ST. LOUIS -- Staff members for Gov. Matt Blunt do not consider electronic communications to be public record and routinely purge e-mails from the state system, the St. Louis Post-Dispatch reported Friday.
But the governor's office declined to discuss in detail what e-mails are being purged, how often or why, the newspaper said.
Spokeswoman Jessica Robinson said e-mails are not generally retained for very long. The practice of eliminating them may run counter to a provision of state law that says many correspondences and interoffice memos from state officials must be saved for up to three years.
Blunt was asked by the Post-Dispatch earlier this week why e-mails aren't routinely saved. "Nobody saves e-mails for three years," he said.
Many legal experts consider e-mails sent on government systems to be public under Missouri's "Sunshine Law." They have been the subject of records requests from residents and media outlets.

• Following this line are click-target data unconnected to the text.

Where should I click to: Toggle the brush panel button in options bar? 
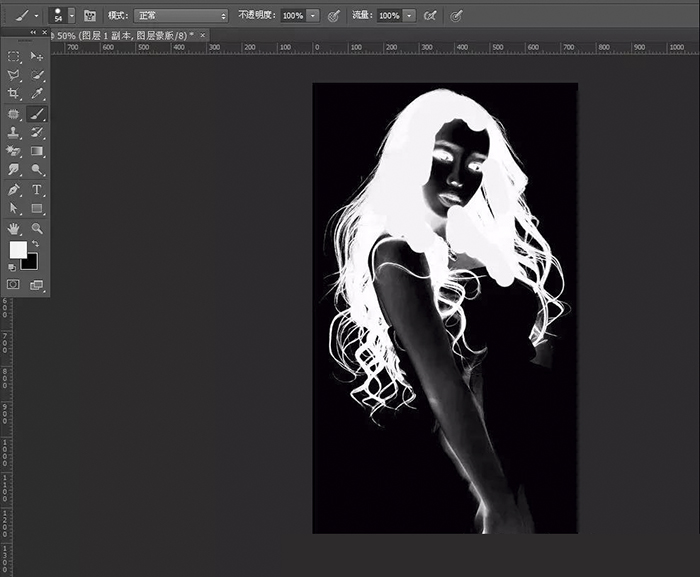[90, 16]
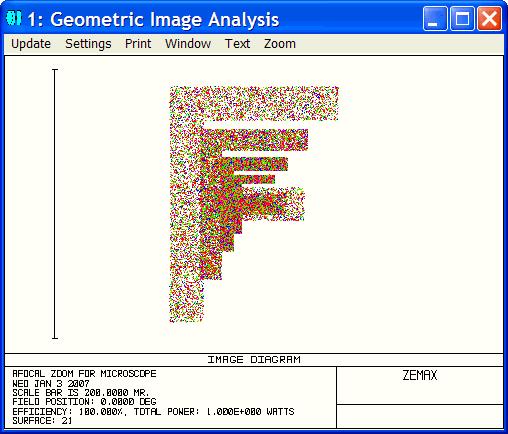Click the ZEMAX label box
Screen dimensions: 508x434
point(420,386)
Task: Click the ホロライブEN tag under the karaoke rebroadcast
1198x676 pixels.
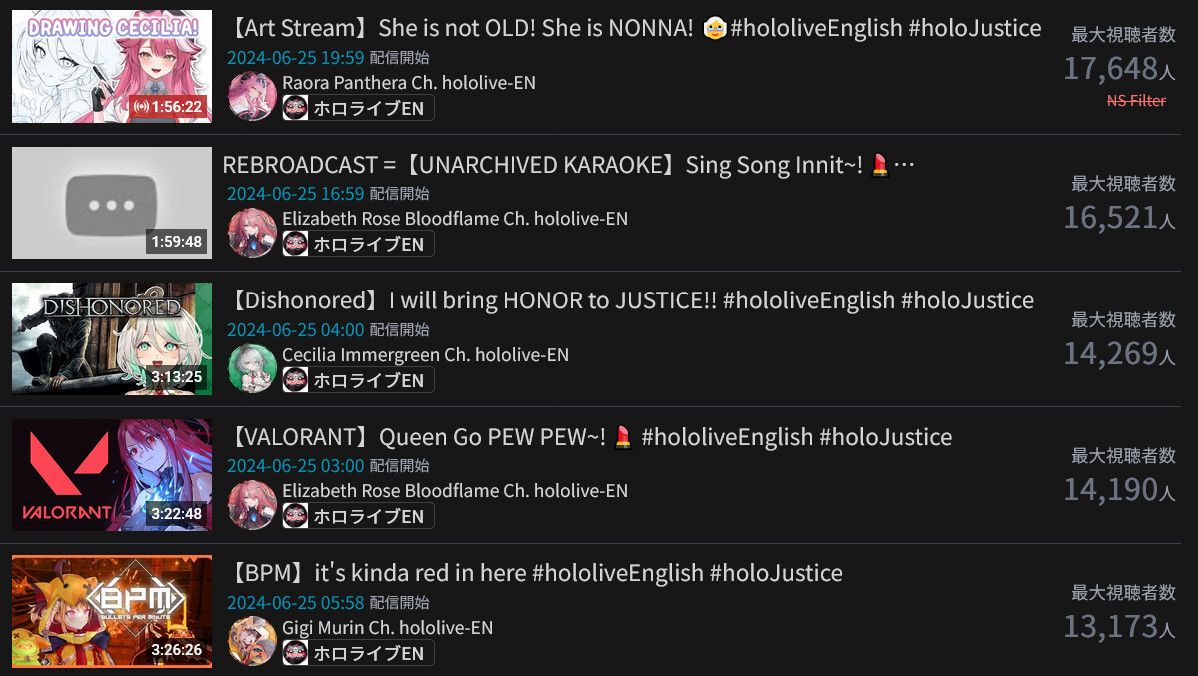Action: point(358,244)
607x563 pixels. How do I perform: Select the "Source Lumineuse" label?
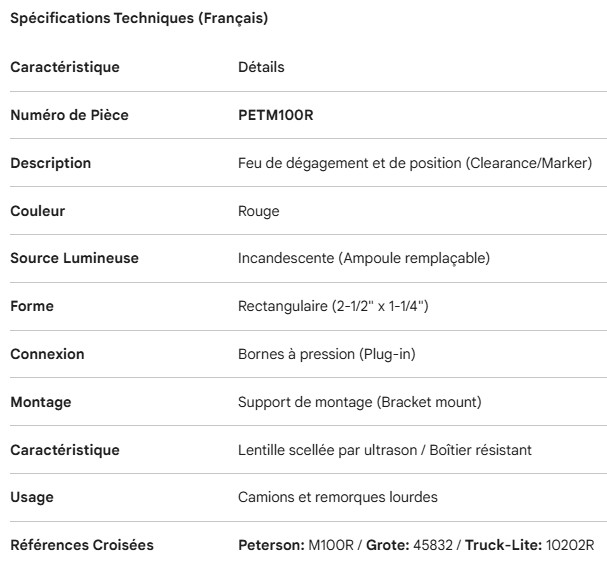click(x=74, y=258)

Saint Louis University political scientist Ken Warren, who has written books on administrative law and the handling of government records, said e-mails can be vital records of how state government operates.
"To say they don't keep records of their e-mails is absurd," Warren said. "Such communication needs to be kept in order to justify, if challenged, the decisions they've made."
Blunt's office disputes that e-mails are public record.
"There is no statute or case that requires the state to retain individual's e-mails as a public record," another Blunt spokesman, Rich Chrismer, said in a written statement. "However, even though they are not a public record, if we have e-mails that are relevant to a Sunshine [Law] request, we always provide them in compliance with the law."
The issue comes at a time when the state Republican Party is pursuing e-mails from other state officials. Blunt is a Republican.
The state GOP has used the Sunshine Law within the past year to obtain dozens of office e-mails from Secretary of State Robin Carnahan and Attorney General Jay Nixon, both Democrats, on various issues.
The Republican Party is now haggling with Nixon because it wants more e-mails than his staff recently provided regarding their dealings with the state Ethics Commission.
Asked if e-mails by state employees are public record, state GOP spokesman Paul Sloca replied, "Of course they're public record."
Aside from its Sunshine Law, Missouri has a separate law that governs how long state records should be kept.
The record-retention mandate for the governor's office, last updated in 2001, stipulates that general correspondence and internal memos covering "management, financial and policy matters" must be retained for three years, or for 90 days after the completion of a state audit.
That 2001 update was signed by Blunt, who at the time was secretary of state and chairman of the commission.